» WORK REQUIRED:
Find the lines below that contain the string "VERY", count them, and give only the number.

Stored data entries
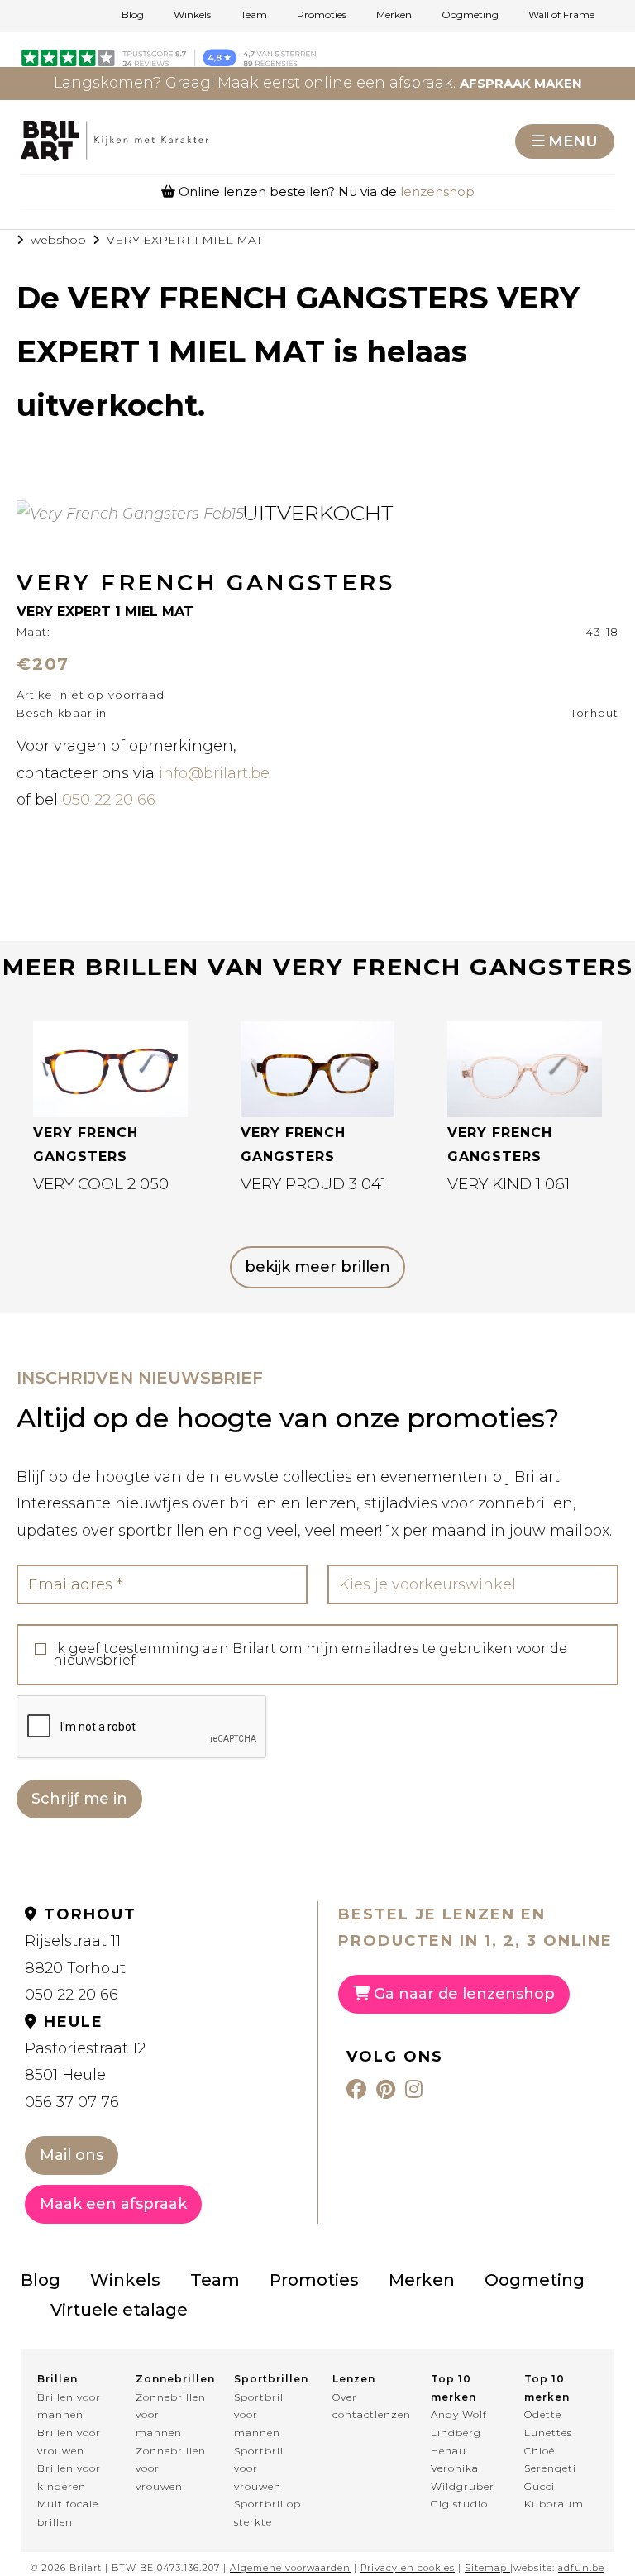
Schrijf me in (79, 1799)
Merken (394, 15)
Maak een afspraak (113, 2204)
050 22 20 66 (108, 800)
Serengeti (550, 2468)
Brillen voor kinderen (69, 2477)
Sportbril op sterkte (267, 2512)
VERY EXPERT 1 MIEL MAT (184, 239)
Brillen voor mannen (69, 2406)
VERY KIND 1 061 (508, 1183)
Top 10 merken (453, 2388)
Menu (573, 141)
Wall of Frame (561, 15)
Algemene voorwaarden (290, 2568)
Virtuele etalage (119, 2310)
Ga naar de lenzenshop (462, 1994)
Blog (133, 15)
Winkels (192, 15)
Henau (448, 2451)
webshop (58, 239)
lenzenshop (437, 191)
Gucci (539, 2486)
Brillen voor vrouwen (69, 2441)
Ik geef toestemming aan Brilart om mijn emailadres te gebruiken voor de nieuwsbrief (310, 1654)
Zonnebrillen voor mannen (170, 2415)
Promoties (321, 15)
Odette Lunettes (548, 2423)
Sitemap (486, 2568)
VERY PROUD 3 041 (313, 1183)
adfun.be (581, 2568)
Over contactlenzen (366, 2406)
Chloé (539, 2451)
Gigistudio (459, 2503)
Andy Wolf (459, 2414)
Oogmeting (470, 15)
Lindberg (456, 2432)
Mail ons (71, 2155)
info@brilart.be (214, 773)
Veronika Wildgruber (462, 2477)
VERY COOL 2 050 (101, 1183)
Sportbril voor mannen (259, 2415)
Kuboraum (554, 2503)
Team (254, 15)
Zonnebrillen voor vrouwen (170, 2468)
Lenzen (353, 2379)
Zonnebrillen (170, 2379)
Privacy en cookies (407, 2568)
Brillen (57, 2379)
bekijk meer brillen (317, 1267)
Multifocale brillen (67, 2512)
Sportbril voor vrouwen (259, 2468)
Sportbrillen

» RESULT FOR THIS EXERCISE:
4